A Universidade Lusófona, aquela que fez do Relvas doutor, paga 5,00 euros por hora a muitos dos seus professores.
Outras há que pagam 600 euros por mês a docentes contratados a tempo parcial, mas que acabam por desempenhar funções a tempo inteiro.
Há jornalistas (11,6%) que recebem mensalmente menos de 500 euros e, desses, 7% nem sequer auferem 300 euros.
E há funcionários públicos que, depois de 30 anos de trabalho, levam para casa pouco mais do que um Salário Mínimo Nacional (SMN).
Os motoristas ao serviço da Uber ganham 1,50 euros por hora.
E milhares de reformados trabalharam 40 anos para agora receber 340 euros de pensão mensal.
Também há quem pague para trabalhar.
Como, por exemplo, os recém-licenciados em Arquitectura que fazem estágios “à borla” em gabinetes premiados e generosamente pagos.
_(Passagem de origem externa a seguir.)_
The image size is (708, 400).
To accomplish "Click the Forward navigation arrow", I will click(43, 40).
Portugal é, pois, um país uberizado.
Tem trabalhadores com deveres mas com cada vez mais menos direitos.
Hoje, somos todos Uber.
Uberizados.
Trabalhadores com contratos precários. Mesmo que, aparentemente, não o sejam.
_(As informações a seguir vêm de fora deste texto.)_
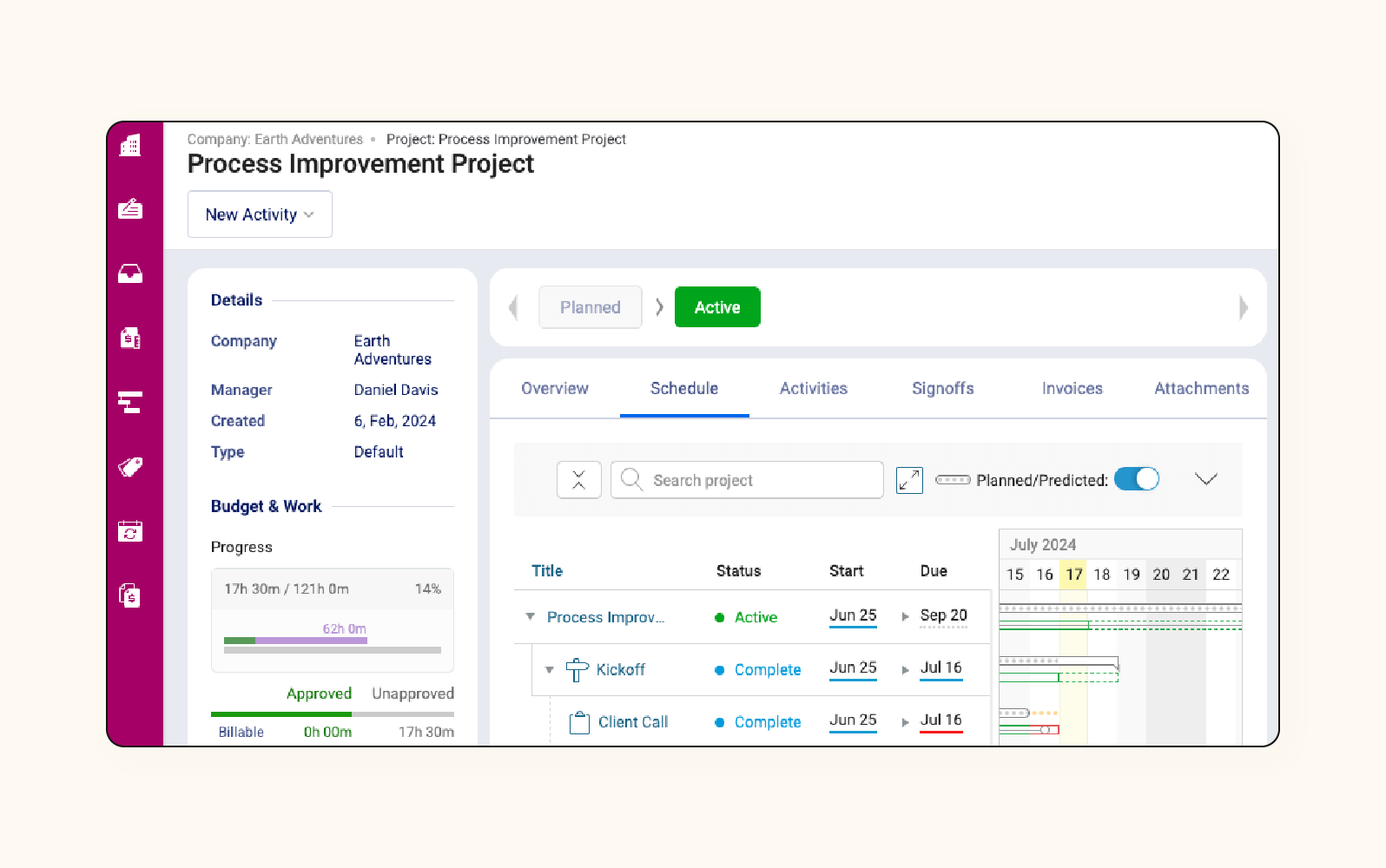Switch to the Activities tab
Um exemplo: quando Oliveira, ex-patrão-único da Global Média, quis despedir centenas de jornalistas e outros trabalhadores do grupo, não hesitou em socorrer-se do “despedimento colectivo” para “limpar” o “DN”, o “JN” e a “TSF”.
Assim, garantiu duas coisas:
– Poupou uns “milhares” em salários e impostos;
– Purgou as redacções daqueles que sabiam que fazer jornalismo é mudar o mundo.
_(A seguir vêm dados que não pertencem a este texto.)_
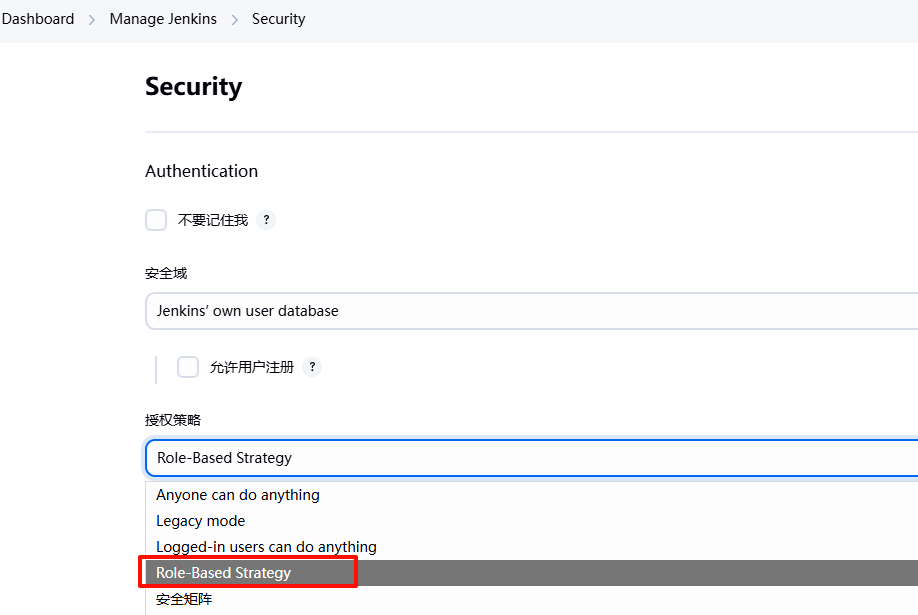Click the breadcrumb chevron after Dashboard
A Caixa Geral de Depósitos (CGD) também vai despedir 2500 funcionários. Domingues deixou-lhes a “guia de marcha”, que Macedo confirmará. Ambos lêem pela mesma cartilha.
Os trabalhadores da CGD juntam-se, assim, a todos os outros dos outros bancos que foram para o olho da rua por via da gestão fraudulenta que os “banqueiros” protagonizaram.
Hoje, somos todos Uber.
Trabalhadores mal pagos e precários.
Ao serviço de uma cada vez mais escassa elite económica.
Aquela que, por via da uberização em curso, é cada vez mais a Dona Disto Tudo (DDT). Uma DDT que escolhe os seus serviçais a dedo. Isto é, aqueles que nas televisões, rádios e jornais cumprem o seu papel de mensageiros. Com zelo.
Mas desiludam-se aqueles que pensam que chegamos ao fim da história. “Mesmo na noite mais triste/em tempo de servidão/há sempre alguém que resiste/há sempre alguém que diz não”.
Os insurrectos da Comuna de Paris, os mártires de Haymarket, em Chicago, os revoltosos da Marinha Grande, todos os mortos e todos os vivos que tomam partido pela emancipação e pela fraternidade, merecem que os honremos. Eles, os nossos filhos e os nossos netos.